1. De Raad gaat uit van de volgende in dit geding van belang zijnde feiten en omstandigheden.

1.1. Appellant ontving met ingang van 26 januari 2011 bijstand naar de norm voor een alleenstaande op grond van de Wet werk en bijstand (WWB). Hij huurde een kamer in een woning op het adres [adres 1] te [naam gemeente 1]. Dit adres is door mevrouw [v. D.] als haar woonadres opgegeven bij haar aanvraag om een werkleeraanbod op grond van de Wet investeren in jongeren. Uit door [v. D.] overgelegde gegevens is gebleken dat via haar bankrekening een transactie is verricht ten behoeve van appellant. In het dossier van appellant is een huurcontract aangetroffen waarin staat dat hij zijn kamer huurt van [v. D.]. Hierdoor is bij het college het vermoeden gerezen dat [v. D.] haar kamer mogelijk onderverhuurt en niet woont op het door haar opgegeven adres. Hierin hebben medewerkers van de dienst sociale zaken van de gemeente Tilburg (dienst) aanleiding gezien voor een onderzoek naar haar woon- en leefsituatie. In dat kader is op 14 april 2011 een gesprek met [v. D.] gevoerd en aansluitend een bezoek afgelegd aan haar kamer in de woning op het door haar opgegeven adres. Appellant was daarbij aanwezig. Tijdens het bezoek aan [v. D.] is bij de medewerkers van de dienst het vermoeden ontstaan dat appellant en [v. D.] een gezamenlijke huishouding voeren, waarna deze medewerkers, in het kader van een onderzoek naar de rechtmatigheid van de aan appellant verleende bijstand, ook een bezoek hebben afgelegd aan de kamer van appellant.

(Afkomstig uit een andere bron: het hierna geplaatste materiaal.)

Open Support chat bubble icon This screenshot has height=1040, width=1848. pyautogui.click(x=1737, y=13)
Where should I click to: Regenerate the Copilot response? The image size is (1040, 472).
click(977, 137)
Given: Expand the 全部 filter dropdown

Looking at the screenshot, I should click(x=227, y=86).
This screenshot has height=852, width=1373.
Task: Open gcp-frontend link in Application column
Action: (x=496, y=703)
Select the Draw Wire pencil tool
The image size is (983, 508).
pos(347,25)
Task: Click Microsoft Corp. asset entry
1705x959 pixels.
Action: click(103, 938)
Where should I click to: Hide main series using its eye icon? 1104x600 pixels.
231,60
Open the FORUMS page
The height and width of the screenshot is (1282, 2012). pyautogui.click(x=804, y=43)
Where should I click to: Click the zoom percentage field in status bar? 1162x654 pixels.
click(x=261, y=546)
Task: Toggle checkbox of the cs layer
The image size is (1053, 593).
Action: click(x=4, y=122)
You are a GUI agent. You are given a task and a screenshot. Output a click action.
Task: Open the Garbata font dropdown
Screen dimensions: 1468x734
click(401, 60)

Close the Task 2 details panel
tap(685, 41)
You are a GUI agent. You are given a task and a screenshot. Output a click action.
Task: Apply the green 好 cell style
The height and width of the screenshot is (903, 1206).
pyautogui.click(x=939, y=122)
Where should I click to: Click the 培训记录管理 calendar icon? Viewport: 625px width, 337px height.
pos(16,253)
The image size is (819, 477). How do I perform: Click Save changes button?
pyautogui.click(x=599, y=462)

1.2. De bevindingen van het onderzoek naar de rechtmatigheid van de aan appellant verleende bijstand zijn neergelegd in een rapport van 21 april 2011. Hierin heeft het college aanleiding gezien om bij besluit van 29 april 2011, na bezwaar gehandhaafd bij besluit van 14 juli 2011 (bestreden besluit 1), de bijstand van appellant met ingang van 14 april 2011 in te trekken. Aan het bestreden besluit ligt ten grondslag dat appellant in strijd met zijn inlichtingenverplichting het college niet heeft meegedeeld dat hij een gezamenlijke huishouding voert met [v. D.].

1.3. Bij besluit van 11 mei 2011, na bezwaar gehandhaafd bij besluit van 20 oktober 2011 (bestreden besluit 2), is appellant met ingang van de datum van zijn aanvraag om bijstand, te weten 3 mei 2011, bijstand toegekend naar de norm van een alleenstaande, waarbij [v. D.] als zijn niet rechthebbende partner is aangemerkt.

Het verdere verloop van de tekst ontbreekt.